* Problem
From the records below, please return each line that holds the word "Switch".

-----

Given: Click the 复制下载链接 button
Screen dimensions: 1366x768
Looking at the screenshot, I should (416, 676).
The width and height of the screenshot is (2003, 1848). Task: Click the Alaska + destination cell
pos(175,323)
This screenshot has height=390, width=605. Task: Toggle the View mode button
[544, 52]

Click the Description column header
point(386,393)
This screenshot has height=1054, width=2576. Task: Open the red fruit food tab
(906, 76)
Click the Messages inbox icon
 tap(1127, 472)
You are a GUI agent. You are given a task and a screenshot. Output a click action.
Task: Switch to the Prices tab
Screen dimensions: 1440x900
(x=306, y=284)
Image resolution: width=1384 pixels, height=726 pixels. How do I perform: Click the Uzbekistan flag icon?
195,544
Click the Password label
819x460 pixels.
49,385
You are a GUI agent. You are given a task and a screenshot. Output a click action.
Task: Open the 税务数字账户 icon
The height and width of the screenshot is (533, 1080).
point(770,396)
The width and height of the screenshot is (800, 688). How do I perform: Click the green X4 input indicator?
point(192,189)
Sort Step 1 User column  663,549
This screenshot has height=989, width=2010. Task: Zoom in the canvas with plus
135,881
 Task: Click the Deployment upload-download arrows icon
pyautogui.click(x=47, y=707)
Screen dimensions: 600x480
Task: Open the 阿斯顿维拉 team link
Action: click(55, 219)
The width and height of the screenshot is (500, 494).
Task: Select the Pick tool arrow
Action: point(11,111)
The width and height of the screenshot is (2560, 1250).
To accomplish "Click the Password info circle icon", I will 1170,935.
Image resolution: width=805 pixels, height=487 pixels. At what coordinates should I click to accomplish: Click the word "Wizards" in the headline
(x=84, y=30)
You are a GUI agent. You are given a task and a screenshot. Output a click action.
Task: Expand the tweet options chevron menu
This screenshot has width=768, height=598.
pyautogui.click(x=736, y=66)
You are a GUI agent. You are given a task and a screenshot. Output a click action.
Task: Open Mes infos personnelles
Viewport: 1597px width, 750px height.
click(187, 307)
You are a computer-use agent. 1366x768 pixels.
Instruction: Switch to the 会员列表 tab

-----

* Solution to this exercise
Task: Switch to the Prices tab
Instruction: Switch to the 会员列表 tab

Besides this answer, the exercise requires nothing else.